The evaluation’s potential areas of focus
- The changing nature of government policies over time (funding levels, desired outcomes, strategies).
- The volume of outputs delivered, service coverage, adequacy of access.
- Service quality.
- The program’s impact on stakeholders (e.g. clients, their families, the broader community, both intended and unintended effects, interaction with other programs).
- Equity of funding allocation across geographic regions and across different client groups.
- Performance monitoring, evaluation and accountability mechanisms.
Systemic challenges
- The department has not developed a program logic model or theory of intervention to specify how the program is supposed to work, any theories of action are implicit not explicit.
- The target group cannot be serviced at agreed standards within current resource allocation.

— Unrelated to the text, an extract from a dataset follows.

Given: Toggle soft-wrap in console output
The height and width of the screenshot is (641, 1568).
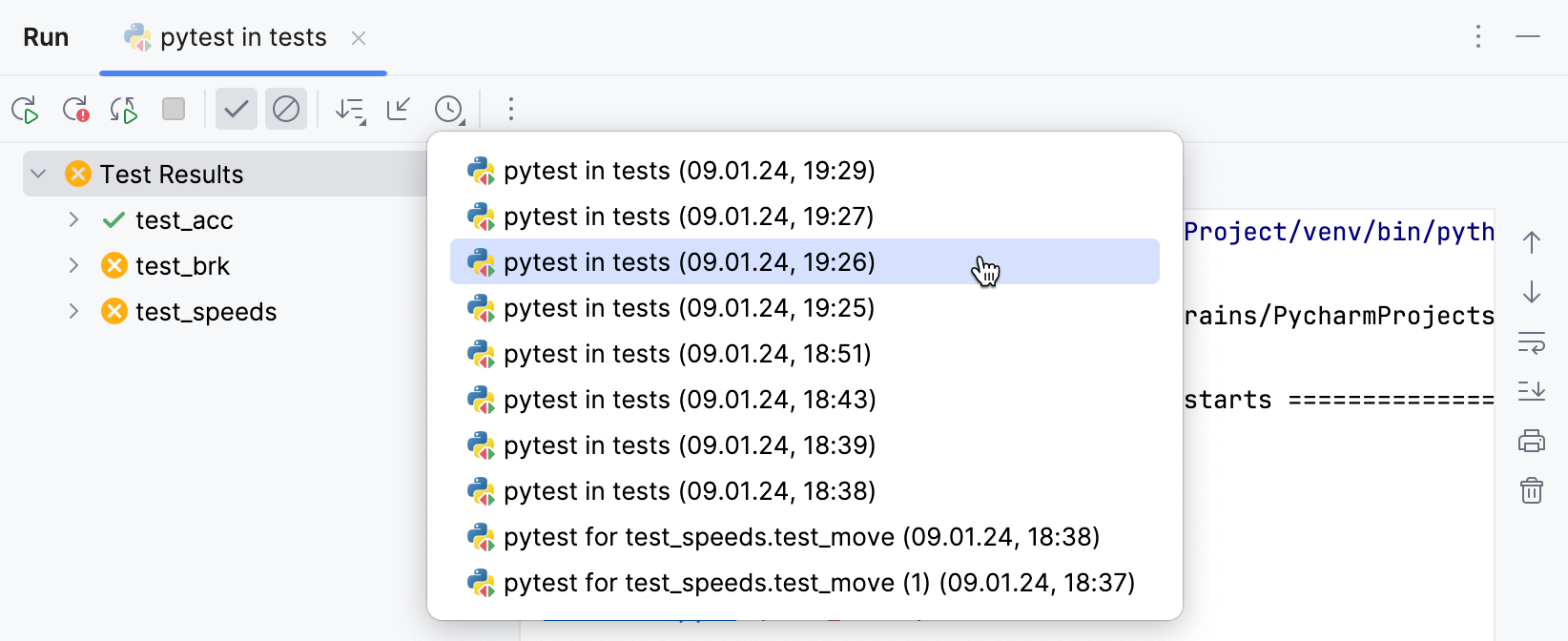Looking at the screenshot, I should click(x=1532, y=342).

This leads to waiting lists, queuing, the “unofficial” raising of eligibility requirements or narrowing of the intended target group.

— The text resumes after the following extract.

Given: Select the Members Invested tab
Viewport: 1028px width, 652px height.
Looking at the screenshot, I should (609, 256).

- Infinite demand – no clear target to measure against, demand management (i.e. demand reduction) becomes management’s focus, not meeting demand.
- No clear measure of successful outcomes or of appropriate service provision is available (ie unclear criteria and standards for service delivery).
- Workforce issues are common – staff shortages, a need for training, high turnover, low morale. This often results in an inadequate quality of services.
- Large amounts of administrative program data are collected, but data is of poor quality, limited ad hoc analysis is undertaken of what the data actually means. Client files are often incomplete.
- Decentralised service provision coupled with unclear roles and responsibilities between the central administration and regional offices.
- Contracted service delivery with inadequate contract management and quality oversight.
- State governments often have limited control (the national government has a policy and funding role and alternative service providers are also operating in the sector) but the state has overall responsibility for ensuring good outcomes. The state's role becomes not the efficient and effective delivery of an entire service, but of efficiently and effectively plugging gaps in available services without providing perverse incentives.
Methodological problems
- Limitations in the available data, IT systems are not user friendly
- Privacy/ethical considerations
- Identifying all relevant desired outcomes for the client group
- Evaluators often have a need for independent ‘expert’ advice on substantive matters, for example when assessing the quality-of-service delivery
- Sensitivities relating to evaluators second-guessing “clinical” judgements (although there are ways around this)
- Decentralized service provision means time consuming and expensive evaluations with large samples
- When service delivery has been contracted out evaluators will need the authority to examine the contracted operations (the ability to follow the money).